L’histoire humaine est soumise à la loi de rotation du Phallus qui connaît des moments d’éclipse et de résurrection là où il n’existait pas.

Aucune fatalité n’oblige l’Humanité à subir ad vitam aeternam la « double frénésie » de sa propre histoire. Son droit au bonheur lui donne toute latitude de lui opposer une fin, en accédant enfin à la sagesse des Pères-fondateurs selon laquelle le « Phallus » est la propriété de tous les Hommes et pas seulement de ceux qui ont la charge de le représenter , dans un espace et un temps donnés.

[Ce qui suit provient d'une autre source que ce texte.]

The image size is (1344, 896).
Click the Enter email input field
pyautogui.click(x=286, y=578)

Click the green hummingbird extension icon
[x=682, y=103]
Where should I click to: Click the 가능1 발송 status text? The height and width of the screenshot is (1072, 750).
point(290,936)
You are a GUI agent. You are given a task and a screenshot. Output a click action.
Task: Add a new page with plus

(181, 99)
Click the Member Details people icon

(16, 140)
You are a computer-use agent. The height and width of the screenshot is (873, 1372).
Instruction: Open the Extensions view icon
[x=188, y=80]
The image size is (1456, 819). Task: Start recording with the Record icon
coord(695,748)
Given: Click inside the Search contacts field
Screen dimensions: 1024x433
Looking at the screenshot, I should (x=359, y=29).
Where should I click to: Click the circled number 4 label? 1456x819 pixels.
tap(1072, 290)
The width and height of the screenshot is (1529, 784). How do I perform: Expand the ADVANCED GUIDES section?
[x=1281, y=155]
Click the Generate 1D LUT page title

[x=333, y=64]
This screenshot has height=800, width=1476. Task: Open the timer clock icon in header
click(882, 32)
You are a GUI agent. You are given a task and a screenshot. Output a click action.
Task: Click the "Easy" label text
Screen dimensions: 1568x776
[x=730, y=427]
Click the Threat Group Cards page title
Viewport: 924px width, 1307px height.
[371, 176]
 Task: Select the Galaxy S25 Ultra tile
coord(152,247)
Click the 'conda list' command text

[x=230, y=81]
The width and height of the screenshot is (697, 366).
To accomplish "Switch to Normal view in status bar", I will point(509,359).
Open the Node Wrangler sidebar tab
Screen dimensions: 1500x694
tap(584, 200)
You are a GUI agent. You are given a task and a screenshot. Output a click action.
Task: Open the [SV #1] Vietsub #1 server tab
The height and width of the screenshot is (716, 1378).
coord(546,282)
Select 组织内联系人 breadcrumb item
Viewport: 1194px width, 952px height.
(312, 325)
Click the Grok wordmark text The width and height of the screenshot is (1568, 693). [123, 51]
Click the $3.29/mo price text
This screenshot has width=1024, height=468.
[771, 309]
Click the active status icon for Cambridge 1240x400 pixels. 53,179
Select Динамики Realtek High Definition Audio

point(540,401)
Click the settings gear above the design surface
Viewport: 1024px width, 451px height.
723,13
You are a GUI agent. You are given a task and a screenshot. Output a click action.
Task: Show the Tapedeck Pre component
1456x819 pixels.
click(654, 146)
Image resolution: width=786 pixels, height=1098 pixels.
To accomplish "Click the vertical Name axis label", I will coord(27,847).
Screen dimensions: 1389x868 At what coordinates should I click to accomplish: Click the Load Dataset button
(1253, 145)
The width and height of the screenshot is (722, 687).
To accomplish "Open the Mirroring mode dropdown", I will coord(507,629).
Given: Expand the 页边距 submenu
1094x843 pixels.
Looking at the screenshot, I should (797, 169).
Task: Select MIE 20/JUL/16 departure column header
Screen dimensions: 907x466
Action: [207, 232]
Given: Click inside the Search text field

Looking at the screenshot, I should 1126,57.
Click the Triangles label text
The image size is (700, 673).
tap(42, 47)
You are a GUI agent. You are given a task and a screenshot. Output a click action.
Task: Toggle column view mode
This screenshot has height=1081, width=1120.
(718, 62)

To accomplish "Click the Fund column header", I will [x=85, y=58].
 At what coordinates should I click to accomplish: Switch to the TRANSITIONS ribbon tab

En conséquence l’homme machiste doit cesser de voir dans la femme réifiée son objet de jouissance prédestiné (comme le raciste voit dans l’homme noir l’instrument de production que Dieu lui aurait offert, en récompense de sa piété filiale.) L’âge des mythes et des échafaudages idéologiques au service des privilèges narcissiques est révolu et il est temps de voir l’unité humaine dans les différences les plus déshumanisées.

Ainsi pourrons-nous enfin mettre en place les conditions favorables à l’éradication des crises périodiques qui scandent l’Histoire et mettent en danger l’existence et l’épanouissement du genre humain. Car l’enjeu inconscient de l’affrontement des hommes, c’est la possession monopoliste (interdite) du Phallus.